To the west of the A370 you can walk, high tide permitting, from Bleadon Bridge across two fields to the back of the Purn Caravan Park, then across one more field to the track that leads to the first bend in Accommodation Road (from which it is but a short step to the Anchor and Catherines Inn). Also from Bleadon Bridge you can follow the river on the south side in the opposite direction as far as the bridge near South Hill Farm and then having crossed the Bridge, on the north side for a short distance before turning left to the farm. Both walks offer interesting perspectives of the village and the Mendips. but if you want further official access to the river you have to join an angling club. To me the bridge by the farm, known to generations of local boys as the Cow Bridge and a favourite jumping-off point in summer, has a unique point of interest that brackets Bleadon with Newcastle-upon-Tyne and Sydney, Australia. It was built in the I930's by Donnan Long, the company that built the somewhat larger bridges in those world famous cities.

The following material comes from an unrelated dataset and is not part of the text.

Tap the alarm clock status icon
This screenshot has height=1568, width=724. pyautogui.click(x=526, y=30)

Unfortunately, there is also a very sad tale to tell about our local stretch of river. You can find the memorial to it in our Churchyard, just behind the Kathleen Beeby Memorial garden: the grave of Edwin Clogg. who died in July 1957 aged 71 years. At the head of the grave are the words "A life given for another".

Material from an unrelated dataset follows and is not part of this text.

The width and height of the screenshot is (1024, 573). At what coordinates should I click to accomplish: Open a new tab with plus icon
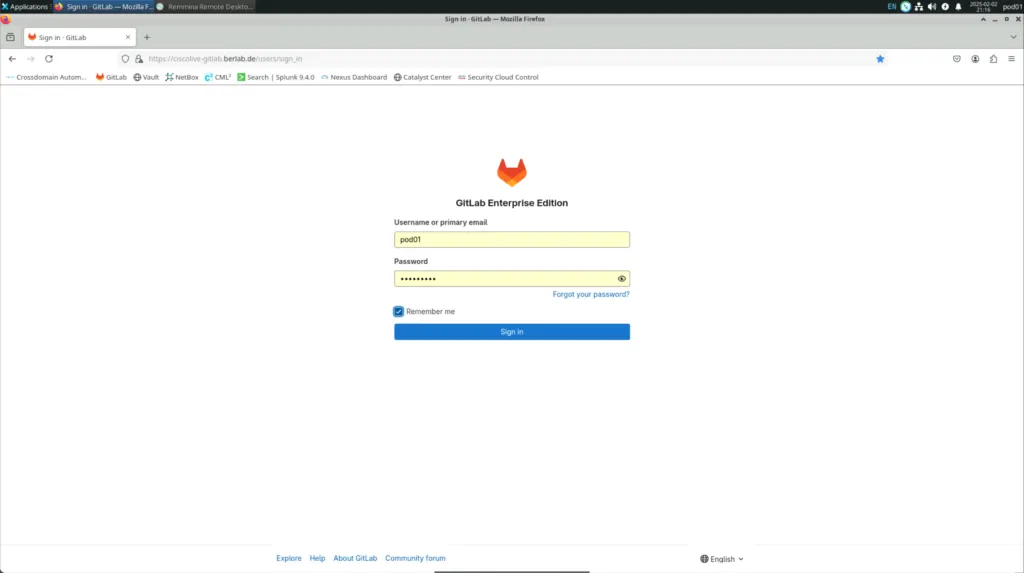pos(147,37)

Edwin's story was told me by Ken Durston, who was born in Bleadon 1927. From his earliest years Ken remembers Edwin as an established resident, living alone in a small wooden building at the top of the land belonging to The Mount in Shiplate Road. It seems likely he had arrived there after World War One, when he had been a conscientious objector. The owner of The Mount, Bert Over, was a fellow objector and there appears to have been another idealistic strand to the story in that close to Edwin's hut was another in which courses in Esperanto were held. There were fruit orchards and strawberry fields at The Mount and when the weather was fine the local children used to help with the picking under the supervision of Edwin and Bert. They would also take the children swimming in a shallow part of the Axe between the sluice and the Cow Bridge, to cool off after their labours. They were joined in the summer holidays by underprivileged boys from Bristol, who were accommodated in a hutted camp at Barton (between Webbington and Winscombe). These boys were transported in a huge Studebaker owned by Bert's sister and garaged by Roy Goodall, who also provided a driver.

I suppose that nowadays we would say it was an accident waiting to happen. On that July day in 1957 a Bristol boy got into difficulties. Edwin tried to save him, but could not and both were drowned. There was evidently great sadness in the Village with local people collecting money to provide a handsome gravestone. This is what we can see today in the Churchyard.